The spiny yucca plant — used for centuries as a staple food by Indians of the southwestern U.S. — may offer hope for the 20 million Americans who suffer from some form of arthritis. At least, that seems to be the bottom line of a study conducted by California physicians Robert Bingham and Bernard A. Bellew (and reported in The Journal of Applied Nutrition, Vol. 27, No. 2).
In the Bingham-Bellew study, 165 arthritis victims — aged 11 to 92 — were given from two to eight yucca extract tablets per day for up to five months. (A control group of 51 patients received placebos, or non-medicinal tablets. None of the patients who participated in the study knew which kind of pills — yucca or placebo — he/she was receiving.)

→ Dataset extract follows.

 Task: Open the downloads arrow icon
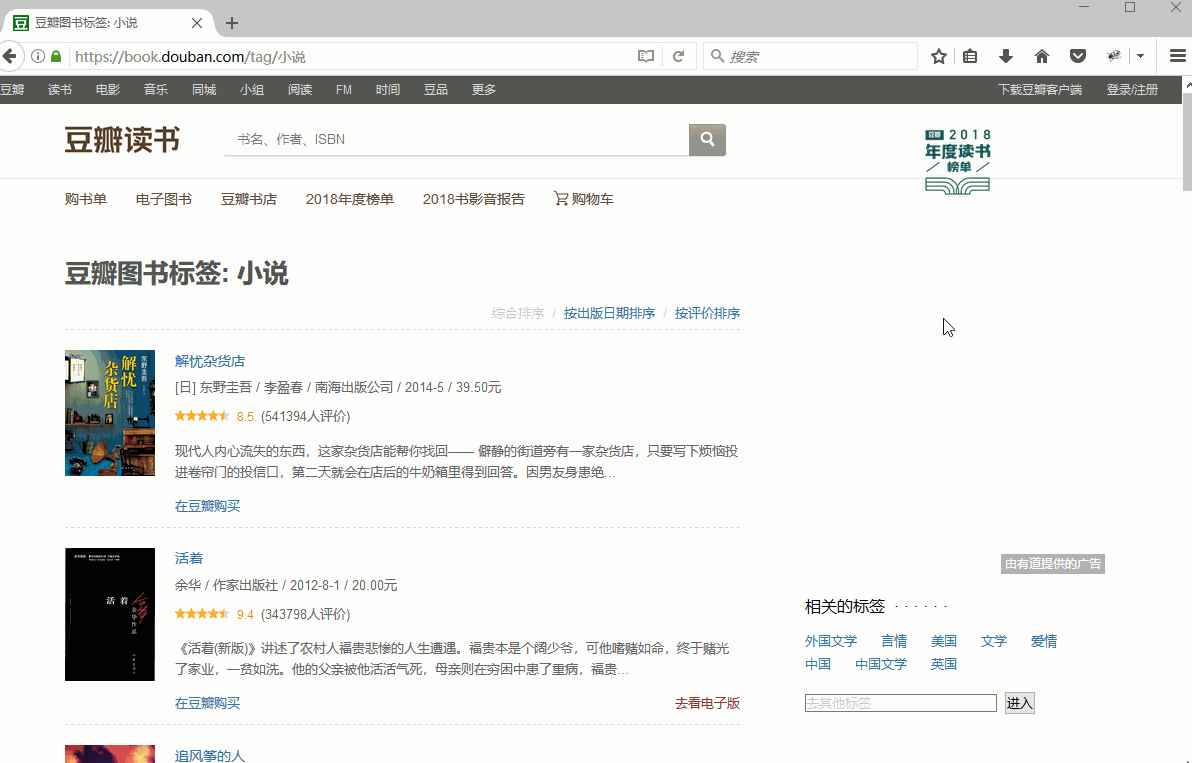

The results: 49 percent of the patients who’d taken yucca tablets felt that the pills had had an overall beneficial effect on their symptoms. By contrast, only 21 percent of the patients who got placebos reported any improvement in their condition.

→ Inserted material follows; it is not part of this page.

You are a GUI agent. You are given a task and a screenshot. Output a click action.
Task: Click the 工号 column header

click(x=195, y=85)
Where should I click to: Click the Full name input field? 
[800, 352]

Perhaps more strikingly, 60 percent of all patients receiving yucca extract said that they felt less swelling, pain, and stiffness after trying the pills. And more than 90 percent of these people — when asked — said that they’d noticed no unpleasant effects stemming from their “yucca therapy”.
Dr. Bingham — who has treated well over 1,000 patients with yucca pills during the past two years — says that persons who suffer gastrointestinal disturbances with their arthritis seem to derive the greatest benefit from yucca therapy. He adds: “The pills seem to be useful also in treating some patients who have had chronic headaches in connection with joint discomfort.”
How does yucca extract act to alleviate some of the symptoms of arthritis? No one knows. In fact, there’s no reason why yucca saponin (the substance of which the yucca pills are made) should exert any direct effect on the human body, since it’s not absorbed into the bloodstream. Drs. Bingham and Bellew, however, suggest that the substance probably brings about relief indirectly, by reducing (or otherwise altering) the production of toxins in the intestinal tract.
The two California physicians make no claims that yucca pills can “cure” arthritis … nor do they say that most people who try the tablets can expect relief from arthritis symptoms. (This is only reasonable. There are more than a hundred forms of the disease we call “arthritis”, and it’d be unrealistic — to say the least — to think that any single medicine could produce a panacea-like cure for the condition.)
One thing’s certain: It can’t hurt a person to try yucca tablets. According to Dr. Bingham, there’s virtually no danger of allergic reactions (or conflicts between yucca and other medications) arising, since the pills’ main ingredient is never actually absorbed into the body.
More research will, of course, be needed before anyone knows for sure just hour valuable a medicine yucca saponin is. For now, suffice it to say that the substance has — at least in some cases — proven effective as an arthritis remedy … and that the desert yucca-valued by Indian cultures for many centuries-may soon prove just as useful to modern medical science.